___ Text block ___

Don’t go to bed with your hair wet or even remotely damp. You’ll get headaches. Don’t put your chopsticks straight up in your rice. It resembles the incense burned at funerals. Eat lots of greens. They are the color of money.
I’ve grown up fiercely observing the symbols and superstitions of my Chinese mother and grandmother. And never so fervently as during the Lunar New Year celebration. Specific foods hold meaning and even power depending on who you ask. This can be due to a food or dish’s shape, name, pronunciation, history and, in some cases, the traditions of individual families.
“There is so much thought that has gone into what you eat,” cookbook author and Chinatown advocate Grace Young said during a recent call. “And the Chinese really believe how you conduct yourself in the first two weeks of the year can completely influence the outcome of your year. And they are so sure that eating specific foods will change that outcome.”
Like many Chinese families, Young celebrates with a dinner on the eve of the Lunar New Year, which starts today . It’s a celebratory meal filled with foods meant to bring good fortune and health for all those who partake, usually a medley of eight to nine items, but never four.
“The word for the number four in Cantonese sounds like death,” Young said.
Some of Young’s favorites include a whole chicken to symbolize a new, proper beginning; clams or scallops because the shapes are similar to coins, which represent wealth and prosperity; roast pig, which symbolizes purification and peace; and a whole fish because the word for fish sounds like the word for “abundance,” and means you will have plenty in the coming year.
She also explained the symbolism behind some other popular Lunar New Year foods, including oysters (the word is a homonym for the word for “good things”); mushrooms (symbols for growing fortunes); cilantro (represents compassion); Napa cabbage (the word sounds like “100 wealth” and represents prosperity); rice (a symbol of well-being and prosperity); shrimp (the word for it in Cantonese sounds like “ha,” laughter); egg rolls (they look like ancient Chinese coins); lo bak go (the word “go” means rising and symbolizes rising fortunes); sesame balls (the shape symbolizes the wholeness of life); longevity noodles (for long life); and jiaozi (round dumplings that resemble ancient coins and symbolize wealth and prosperity).

___ Dataset extract ___

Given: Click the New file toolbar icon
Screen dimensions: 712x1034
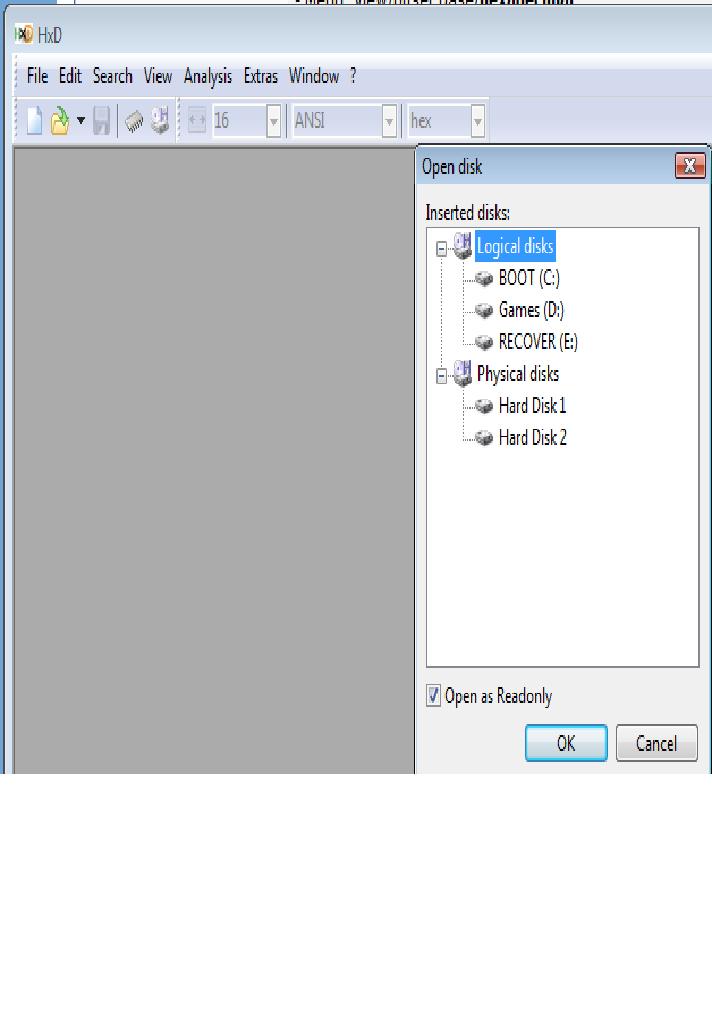Looking at the screenshot, I should [34, 121].
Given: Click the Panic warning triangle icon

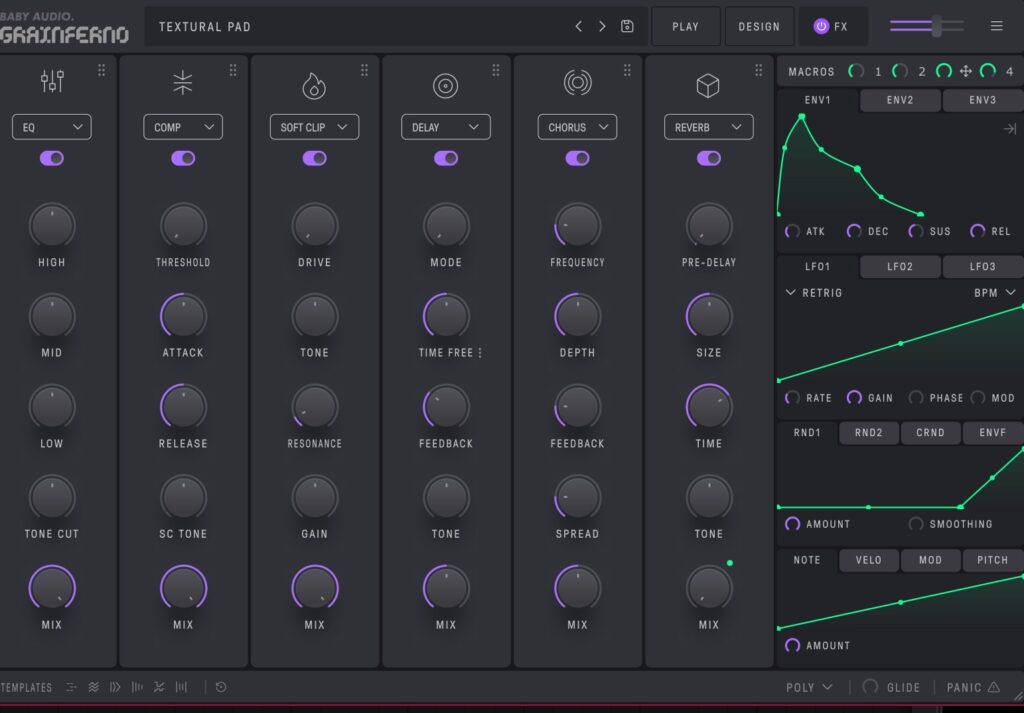Looking at the screenshot, I should [993, 687].
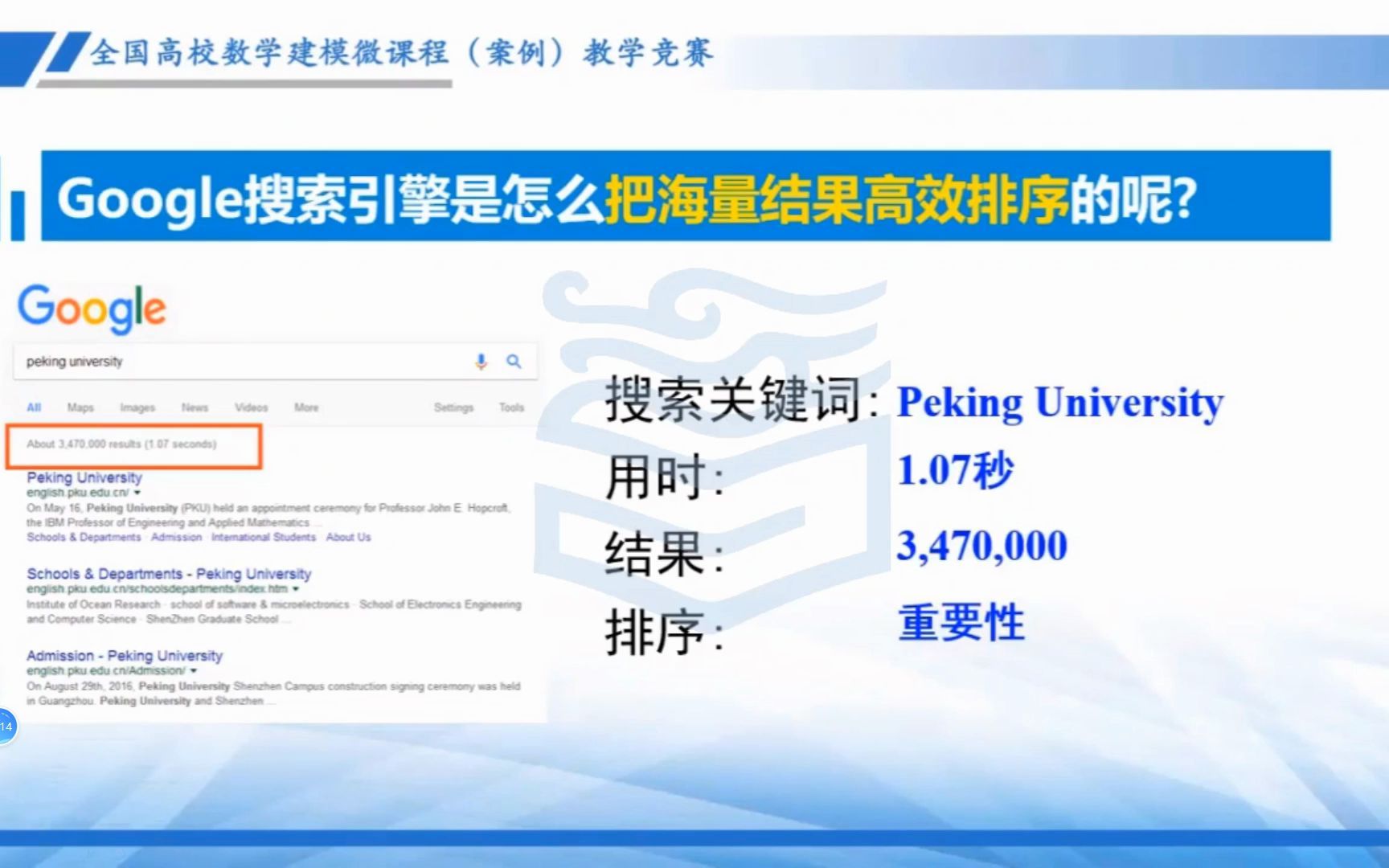Image resolution: width=1389 pixels, height=868 pixels.
Task: Open the More search categories menu
Action: pyautogui.click(x=305, y=407)

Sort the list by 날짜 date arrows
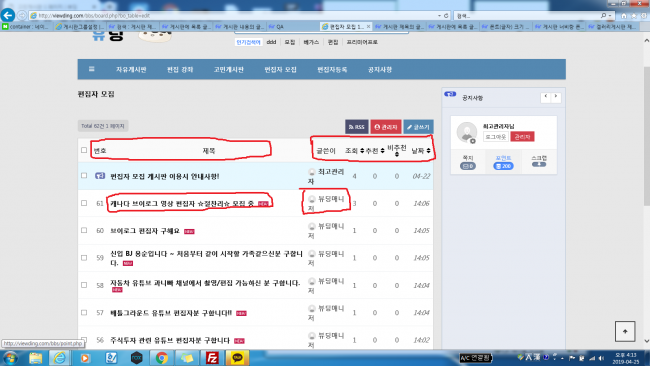click(x=428, y=150)
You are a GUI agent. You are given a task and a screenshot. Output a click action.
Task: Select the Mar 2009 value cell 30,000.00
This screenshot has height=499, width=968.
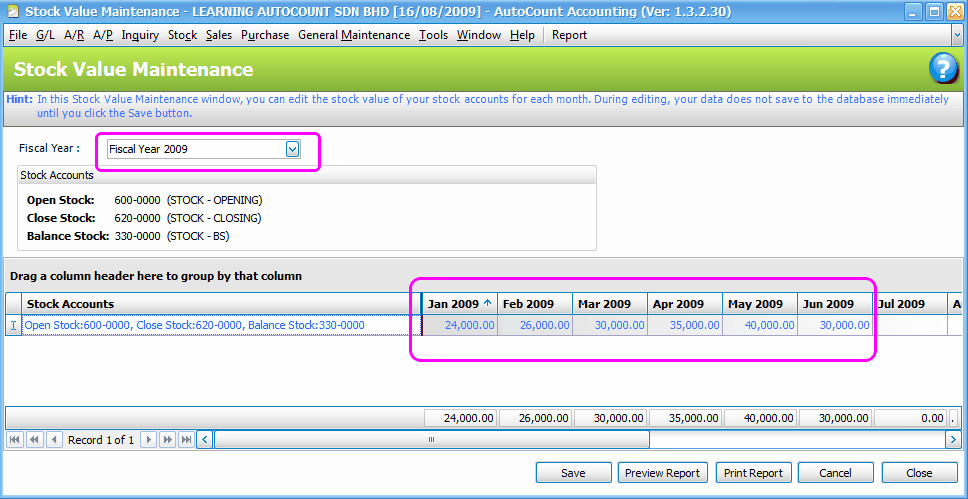click(610, 325)
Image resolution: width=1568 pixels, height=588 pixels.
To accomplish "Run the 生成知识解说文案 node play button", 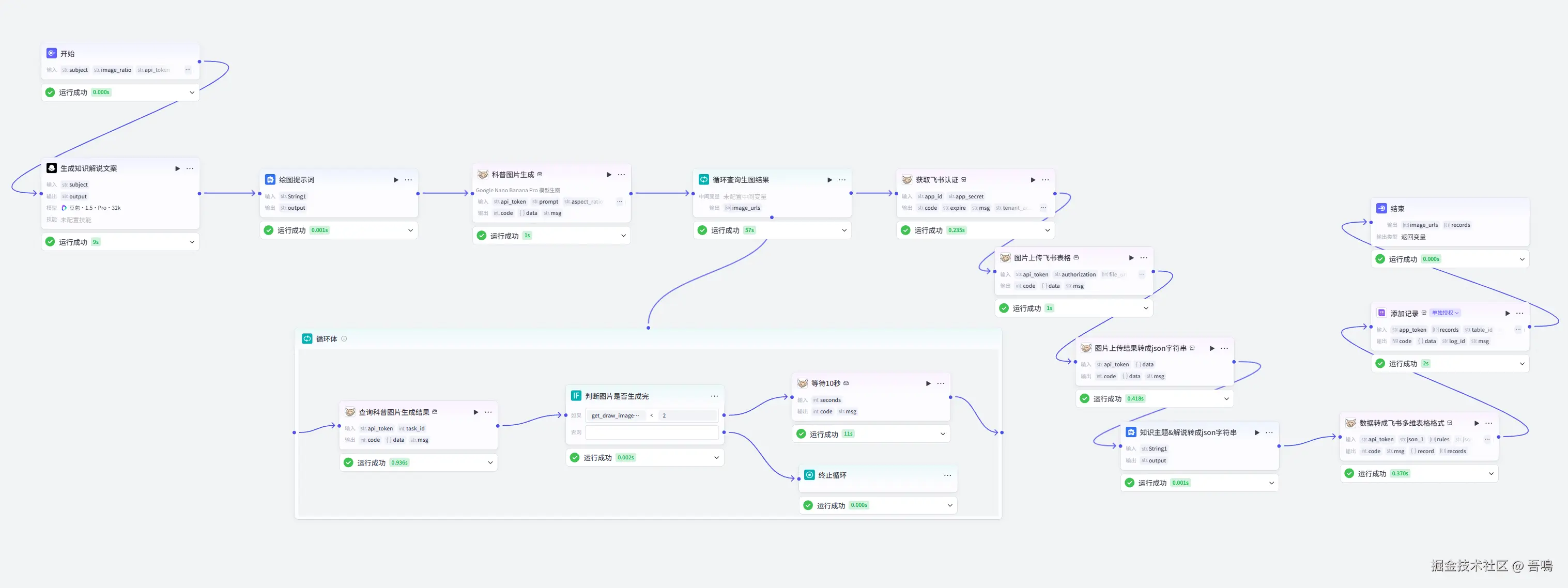I will tap(177, 168).
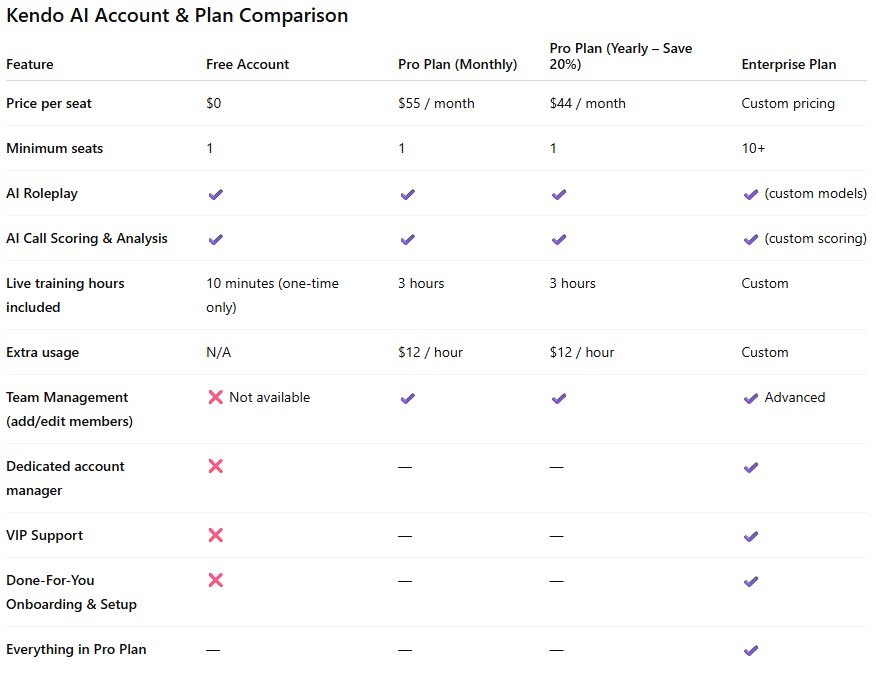Click Enterprise custom scoring checkmark icon
Viewport: 876px width, 692px height.
click(x=751, y=239)
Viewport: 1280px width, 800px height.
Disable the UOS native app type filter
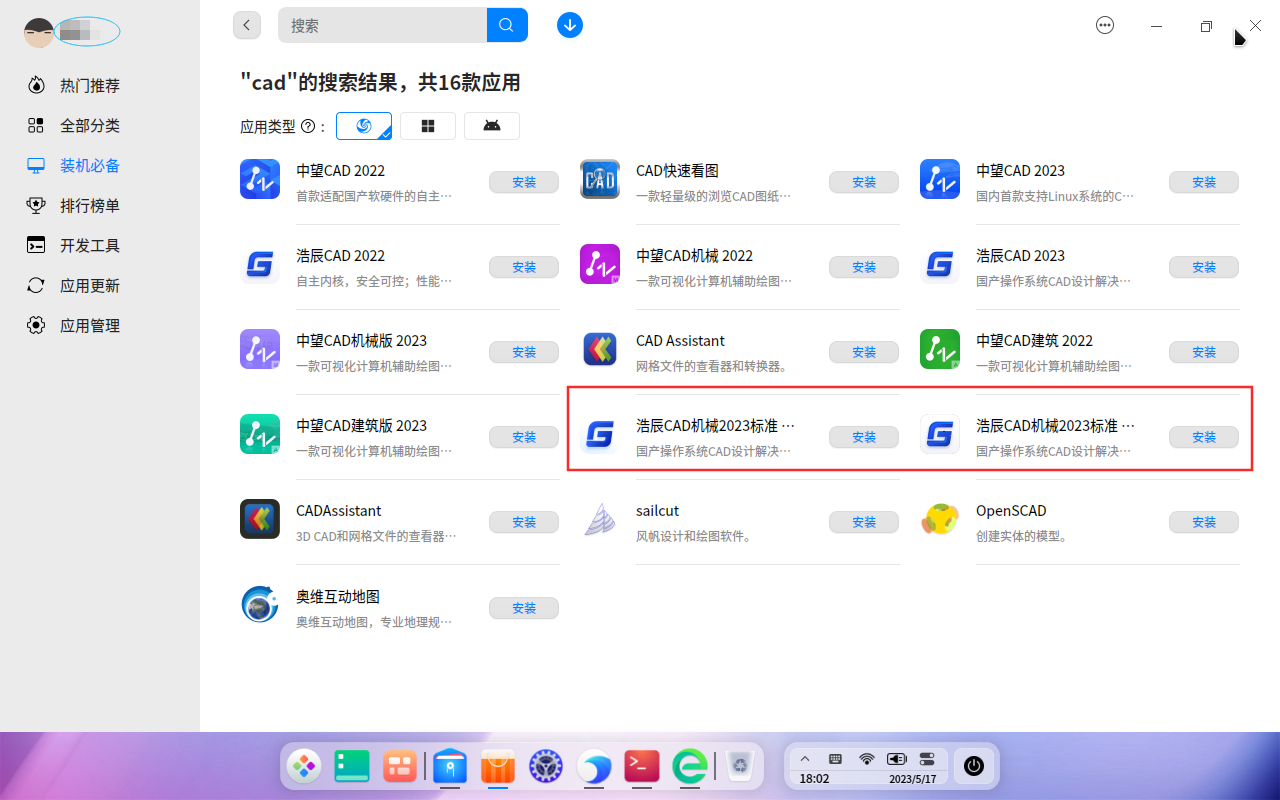pos(364,125)
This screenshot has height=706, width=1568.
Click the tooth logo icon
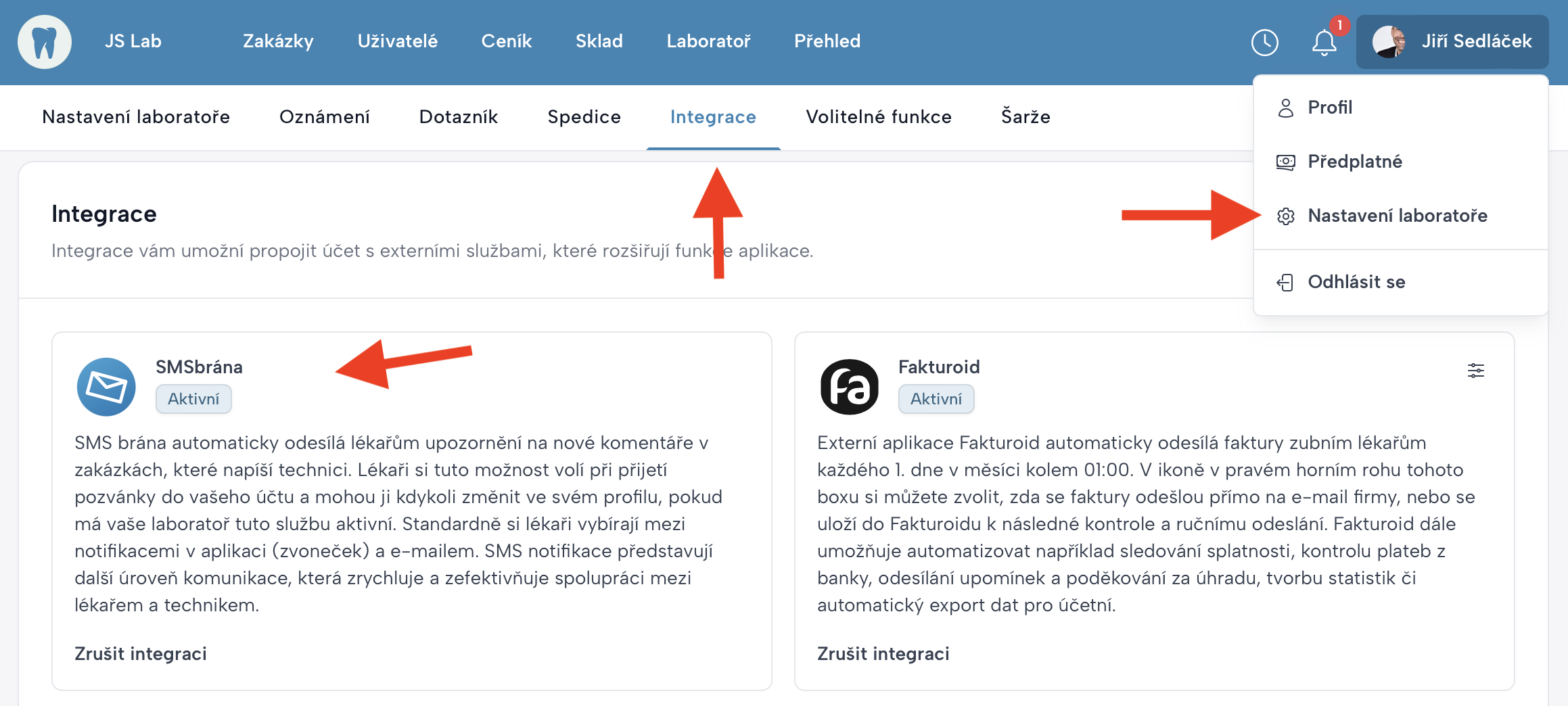point(45,42)
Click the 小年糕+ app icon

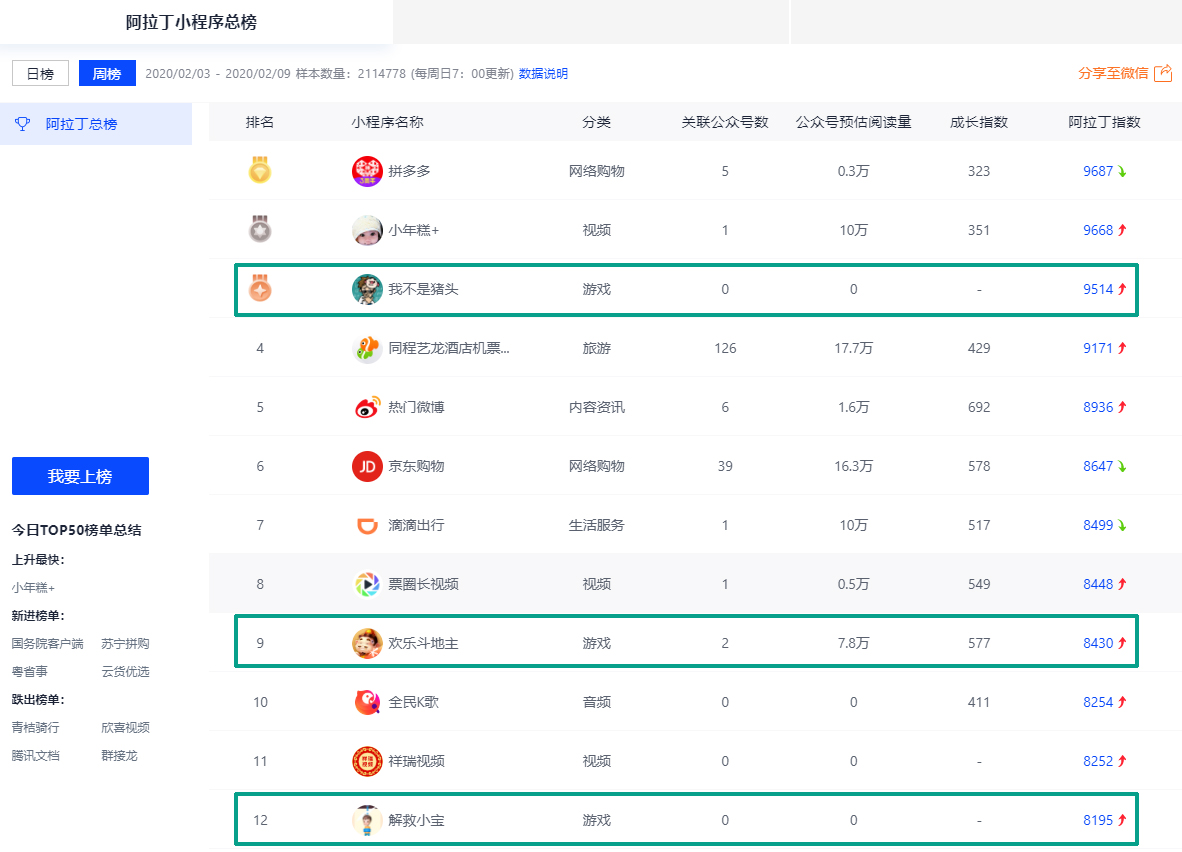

___

Work to complete:
1/ In the passage on Lunar New Year foods, rewrite the part that opens with the words containing "Don’t go to" and closes with "of individual families.", replacing "greens" with "leafy vegetables".
2/ According to the passage on Lunar New Year foods, what does a whole chicken symbolize?

Responses in order:
1/
Don’t go to bed with your hair wet or even remotely damp. You’ll get headaches. Don’t put your chopsticks straight up in your rice. It resembles the incense burned at funerals. Eat lots of leafy vegetables. They are the color of money.
I’ve grown up fiercely observing the symbols and superstitions of my Chinese mother and grandmother. And never so fervently as during the Lunar New Year celebration. Specific foods hold meaning and even power depending on who you ask. This can be due to a food or dish’s shape, name, pronunciation, history and, in some cases, the traditions of individual families.

2/ A new, proper beginning.